[ASSIGNMENT] Copy every line of the data exactly, leaving nothing out.

Stored items:
::::

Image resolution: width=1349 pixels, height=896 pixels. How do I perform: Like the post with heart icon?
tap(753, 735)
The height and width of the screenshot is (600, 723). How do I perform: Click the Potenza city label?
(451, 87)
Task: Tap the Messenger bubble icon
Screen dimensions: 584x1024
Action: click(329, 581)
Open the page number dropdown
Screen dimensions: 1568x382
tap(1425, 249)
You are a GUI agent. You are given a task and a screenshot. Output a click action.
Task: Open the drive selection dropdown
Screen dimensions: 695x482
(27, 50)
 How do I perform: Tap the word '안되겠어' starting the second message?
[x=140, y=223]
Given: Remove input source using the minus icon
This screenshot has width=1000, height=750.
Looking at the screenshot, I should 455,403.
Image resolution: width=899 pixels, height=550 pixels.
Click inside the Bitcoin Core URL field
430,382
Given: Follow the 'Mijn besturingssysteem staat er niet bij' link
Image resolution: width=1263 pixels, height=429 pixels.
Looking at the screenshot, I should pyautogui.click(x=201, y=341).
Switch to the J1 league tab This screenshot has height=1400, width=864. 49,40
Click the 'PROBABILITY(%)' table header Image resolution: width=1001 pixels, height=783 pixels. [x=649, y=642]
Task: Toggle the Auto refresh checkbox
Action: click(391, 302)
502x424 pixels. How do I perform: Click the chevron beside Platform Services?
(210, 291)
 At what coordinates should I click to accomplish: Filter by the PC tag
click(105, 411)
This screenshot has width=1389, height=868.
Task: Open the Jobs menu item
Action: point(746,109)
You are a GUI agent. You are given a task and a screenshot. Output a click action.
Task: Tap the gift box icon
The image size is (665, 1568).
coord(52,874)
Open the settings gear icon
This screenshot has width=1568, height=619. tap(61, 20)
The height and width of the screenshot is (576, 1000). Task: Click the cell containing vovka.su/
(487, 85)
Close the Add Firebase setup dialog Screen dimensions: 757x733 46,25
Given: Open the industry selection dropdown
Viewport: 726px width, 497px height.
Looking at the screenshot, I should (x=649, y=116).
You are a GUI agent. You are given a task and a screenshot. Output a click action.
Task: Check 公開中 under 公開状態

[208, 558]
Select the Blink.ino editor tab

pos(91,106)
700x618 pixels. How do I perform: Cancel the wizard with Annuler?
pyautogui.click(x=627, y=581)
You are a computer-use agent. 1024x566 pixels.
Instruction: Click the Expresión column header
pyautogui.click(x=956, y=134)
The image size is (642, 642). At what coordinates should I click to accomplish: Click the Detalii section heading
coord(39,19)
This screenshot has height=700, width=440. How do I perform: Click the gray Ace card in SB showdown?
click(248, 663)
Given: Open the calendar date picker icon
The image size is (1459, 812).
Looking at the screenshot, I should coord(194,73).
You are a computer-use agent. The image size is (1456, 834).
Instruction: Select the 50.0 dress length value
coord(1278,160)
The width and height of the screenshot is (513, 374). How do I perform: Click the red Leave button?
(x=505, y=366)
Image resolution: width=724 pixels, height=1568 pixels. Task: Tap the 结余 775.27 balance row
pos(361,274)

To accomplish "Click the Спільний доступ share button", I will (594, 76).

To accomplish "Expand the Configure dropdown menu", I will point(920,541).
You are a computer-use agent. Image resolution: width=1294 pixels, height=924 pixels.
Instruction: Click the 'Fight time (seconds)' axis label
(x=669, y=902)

::::

[RESPONSE]
Image resolution: width=1349 pixels, height=896 pixels. How do I perform: Like the post with heart icon?
tap(753, 735)
The height and width of the screenshot is (600, 723). How do I perform: Click the Potenza city label?
(451, 87)
Task: Tap the Messenger bubble icon
Screen dimensions: 584x1024
Action: click(329, 581)
Open the page number dropdown
Screen dimensions: 1568x382
tap(1425, 249)
You are a GUI agent. You are given a task and a screenshot. Output a click action.
Task: Open the drive selection dropdown
Screen dimensions: 695x482
(27, 50)
 How do I perform: Tap the word '안되겠어' starting the second message?
[x=140, y=223]
Given: Remove input source using the minus icon
This screenshot has width=1000, height=750.
Looking at the screenshot, I should 455,403.
Image resolution: width=899 pixels, height=550 pixels.
Click inside the Bitcoin Core URL field
430,382
Given: Follow the 'Mijn besturingssysteem staat er niet bij' link
Image resolution: width=1263 pixels, height=429 pixels.
Looking at the screenshot, I should pyautogui.click(x=201, y=341).
Switch to the J1 league tab This screenshot has height=1400, width=864. 49,40
Click the 'PROBABILITY(%)' table header Image resolution: width=1001 pixels, height=783 pixels. [x=649, y=642]
Task: Toggle the Auto refresh checkbox
Action: click(391, 302)
502x424 pixels. How do I perform: Click the chevron beside Platform Services?
(210, 291)
 At what coordinates should I click to accomplish: Filter by the PC tag
click(105, 411)
This screenshot has width=1389, height=868.
Task: Open the Jobs menu item
Action: point(746,109)
You are a GUI agent. You are given a task and a screenshot. Output a click action.
Task: Tap the gift box icon
The image size is (665, 1568).
coord(52,874)
Open the settings gear icon
This screenshot has width=1568, height=619. tap(61, 20)
The height and width of the screenshot is (576, 1000). Task: Click the cell containing vovka.su/
(487, 85)
Close the Add Firebase setup dialog Screen dimensions: 757x733 46,25
Given: Open the industry selection dropdown
Viewport: 726px width, 497px height.
Looking at the screenshot, I should (x=649, y=116).
You are a GUI agent. You are given a task and a screenshot. Output a click action.
Task: Check 公開中 under 公開状態

[208, 558]
Select the Blink.ino editor tab

pos(91,106)
700x618 pixels. How do I perform: Cancel the wizard with Annuler?
pyautogui.click(x=627, y=581)
You are a computer-use agent. 1024x566 pixels.
Instruction: Click the Expresión column header
pyautogui.click(x=956, y=134)
The image size is (642, 642). At what coordinates should I click to accomplish: Click the Detalii section heading
coord(39,19)
This screenshot has height=700, width=440. How do I perform: Click the gray Ace card in SB showdown?
click(248, 663)
Given: Open the calendar date picker icon
The image size is (1459, 812).
Looking at the screenshot, I should coord(194,73).
You are a computer-use agent. The image size is (1456, 834).
Instruction: Select the 50.0 dress length value
coord(1278,160)
The width and height of the screenshot is (513, 374). How do I perform: Click the red Leave button?
(x=505, y=366)
Image resolution: width=724 pixels, height=1568 pixels. Task: Tap the 结余 775.27 balance row
pos(361,274)

To accomplish "Click the Спільний доступ share button", I will (594, 76).

To accomplish "Expand the Configure dropdown menu", I will point(920,541).
You are a computer-use agent. Image resolution: width=1294 pixels, height=924 pixels.
Instruction: Click the 'Fight time (seconds)' axis label
(x=669, y=902)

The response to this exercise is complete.